- What you need to do -
The records below must be returned in full and unaltered.

- Given information -
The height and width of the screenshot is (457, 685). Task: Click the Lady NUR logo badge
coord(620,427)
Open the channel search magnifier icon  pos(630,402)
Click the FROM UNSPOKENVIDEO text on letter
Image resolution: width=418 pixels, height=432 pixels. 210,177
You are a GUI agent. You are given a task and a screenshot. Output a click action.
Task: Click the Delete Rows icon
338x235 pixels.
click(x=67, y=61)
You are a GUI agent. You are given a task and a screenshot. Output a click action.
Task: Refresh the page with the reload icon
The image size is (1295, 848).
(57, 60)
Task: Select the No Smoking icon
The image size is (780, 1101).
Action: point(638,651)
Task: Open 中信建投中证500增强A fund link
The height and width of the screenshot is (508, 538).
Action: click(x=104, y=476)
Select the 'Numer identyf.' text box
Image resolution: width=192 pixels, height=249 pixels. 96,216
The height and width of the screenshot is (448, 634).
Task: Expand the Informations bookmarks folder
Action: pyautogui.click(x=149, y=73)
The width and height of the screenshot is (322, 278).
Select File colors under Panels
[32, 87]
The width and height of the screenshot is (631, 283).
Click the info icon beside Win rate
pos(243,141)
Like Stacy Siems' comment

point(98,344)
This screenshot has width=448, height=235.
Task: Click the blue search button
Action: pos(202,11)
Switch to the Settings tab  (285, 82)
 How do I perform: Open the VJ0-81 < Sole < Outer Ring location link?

- Answer to the problem -
The height and width of the screenshot is (457, 685). Task: Click the Lady NUR logo badge
coord(620,427)
Open the channel search magnifier icon  pos(630,402)
Click the FROM UNSPOKENVIDEO text on letter
Image resolution: width=418 pixels, height=432 pixels. 210,177
You are a GUI agent. You are given a task and a screenshot. Output a click action.
Task: Click the Delete Rows icon
338x235 pixels.
click(x=67, y=61)
You are a GUI agent. You are given a task and a screenshot. Output a click action.
Task: Refresh the page with the reload icon
The image size is (1295, 848).
(57, 60)
Task: Select the No Smoking icon
The image size is (780, 1101).
Action: point(638,651)
Task: Open 中信建投中证500增强A fund link
The height and width of the screenshot is (508, 538).
Action: click(x=104, y=476)
Select the 'Numer identyf.' text box
Image resolution: width=192 pixels, height=249 pixels. 96,216
The height and width of the screenshot is (448, 634).
Task: Expand the Informations bookmarks folder
Action: pyautogui.click(x=149, y=73)
The width and height of the screenshot is (322, 278).
Select File colors under Panels
[32, 87]
The width and height of the screenshot is (631, 283).
Click the info icon beside Win rate
pos(243,141)
Like Stacy Siems' comment

point(98,344)
This screenshot has width=448, height=235.
Task: Click the blue search button
Action: pos(202,11)
Switch to the Settings tab  (285, 82)
 How do I perform: Open the VJ0-81 < Sole < Outer Ring location link?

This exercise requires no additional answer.